I had never seen a cacao pod before late 2007 when my business partner and I were sourcing tropical fruits for clients in a remote canyon in Northern Peru. I opened my first cacao pod and 40% of the beans were white. I sent leaf samples to the USDA/Research Service for testing and was stunned by their findings:
''Cacao Pod with 40% white bean Pure Nacional are an unprecedented Discovery,” said Dr. Lyndel Meinhardt, lead researcher for the USDA/Research Service. “Either Mother Nature or some ancient tribute placed those trees in the Marañón Canyon centuries ago.''
We have been doing business in Peru since 2002. However, as a 4th generation entrepreneur, the ''unprecedented discovery'' of a pure cacao variety thought to be extinct for 100 years immediately caught my attention.
But it was the farmers and their families who have most changed my view of life and cacao. Being in the Canyon is like stepping back a century in time. Mud and straw brick homes, women cooking over open wood fires, little or no electrical power, no paved roads and families living at subsistence levels. I realize we could make a difference in their lives and build a successful business for them and for us.

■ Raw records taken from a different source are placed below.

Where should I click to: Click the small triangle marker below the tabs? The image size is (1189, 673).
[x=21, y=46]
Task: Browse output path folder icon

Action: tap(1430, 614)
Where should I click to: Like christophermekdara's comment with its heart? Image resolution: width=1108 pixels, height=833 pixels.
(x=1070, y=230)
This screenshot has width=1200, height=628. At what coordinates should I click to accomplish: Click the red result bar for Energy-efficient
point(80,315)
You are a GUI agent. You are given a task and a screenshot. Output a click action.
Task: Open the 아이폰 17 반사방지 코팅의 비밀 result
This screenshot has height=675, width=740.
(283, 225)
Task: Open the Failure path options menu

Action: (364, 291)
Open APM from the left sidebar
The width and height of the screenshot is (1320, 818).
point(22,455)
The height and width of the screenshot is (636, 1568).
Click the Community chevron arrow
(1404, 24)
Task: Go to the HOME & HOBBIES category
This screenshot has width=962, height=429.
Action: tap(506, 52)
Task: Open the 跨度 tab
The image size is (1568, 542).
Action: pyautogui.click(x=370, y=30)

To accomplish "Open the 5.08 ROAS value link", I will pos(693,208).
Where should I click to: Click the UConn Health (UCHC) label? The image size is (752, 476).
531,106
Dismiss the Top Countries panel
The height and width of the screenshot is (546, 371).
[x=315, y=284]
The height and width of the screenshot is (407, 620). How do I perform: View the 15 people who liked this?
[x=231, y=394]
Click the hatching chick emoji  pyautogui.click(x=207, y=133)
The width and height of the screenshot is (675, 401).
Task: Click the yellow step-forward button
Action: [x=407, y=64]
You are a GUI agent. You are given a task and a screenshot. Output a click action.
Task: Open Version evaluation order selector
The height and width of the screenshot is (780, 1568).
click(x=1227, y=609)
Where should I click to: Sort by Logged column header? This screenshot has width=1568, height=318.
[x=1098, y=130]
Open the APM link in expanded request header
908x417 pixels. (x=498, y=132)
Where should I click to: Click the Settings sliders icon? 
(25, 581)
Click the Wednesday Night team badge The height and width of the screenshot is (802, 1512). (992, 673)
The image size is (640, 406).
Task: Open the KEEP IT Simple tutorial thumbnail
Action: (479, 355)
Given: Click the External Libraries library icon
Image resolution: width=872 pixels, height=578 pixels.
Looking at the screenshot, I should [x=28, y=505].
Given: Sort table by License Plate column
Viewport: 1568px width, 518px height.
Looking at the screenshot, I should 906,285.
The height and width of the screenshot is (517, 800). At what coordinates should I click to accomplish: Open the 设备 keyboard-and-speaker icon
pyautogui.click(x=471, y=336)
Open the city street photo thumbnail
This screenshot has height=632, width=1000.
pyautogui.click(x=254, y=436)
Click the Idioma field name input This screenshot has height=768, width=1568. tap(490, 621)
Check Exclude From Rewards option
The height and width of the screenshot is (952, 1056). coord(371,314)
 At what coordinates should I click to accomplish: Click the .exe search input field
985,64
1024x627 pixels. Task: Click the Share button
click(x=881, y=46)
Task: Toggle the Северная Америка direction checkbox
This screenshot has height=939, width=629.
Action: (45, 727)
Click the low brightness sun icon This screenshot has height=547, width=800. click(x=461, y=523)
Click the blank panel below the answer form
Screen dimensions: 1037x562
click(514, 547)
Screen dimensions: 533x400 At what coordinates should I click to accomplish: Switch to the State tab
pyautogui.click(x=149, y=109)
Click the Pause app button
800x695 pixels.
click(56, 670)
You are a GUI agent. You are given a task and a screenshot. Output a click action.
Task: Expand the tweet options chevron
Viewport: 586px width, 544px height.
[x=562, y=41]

Today, 9 years later, we purchase wet cacao beans from more than 400 small farmers at a 50% premium over the market prices. We ferment and dry them at our facility we built in the Canyon and provide cacao beans and chocolate to those who love chocolate in 20 countries.
In the hot, rainy jungle, farmers nurture the small cacao trees with love and dedication, treating them as a members of their family year after year. They do so with kindness and respect for this National Treasure of Peru that Mother Nature, or perhaps some ancient tribe, placed there centuries ago. And so will their children's children for centuries to come.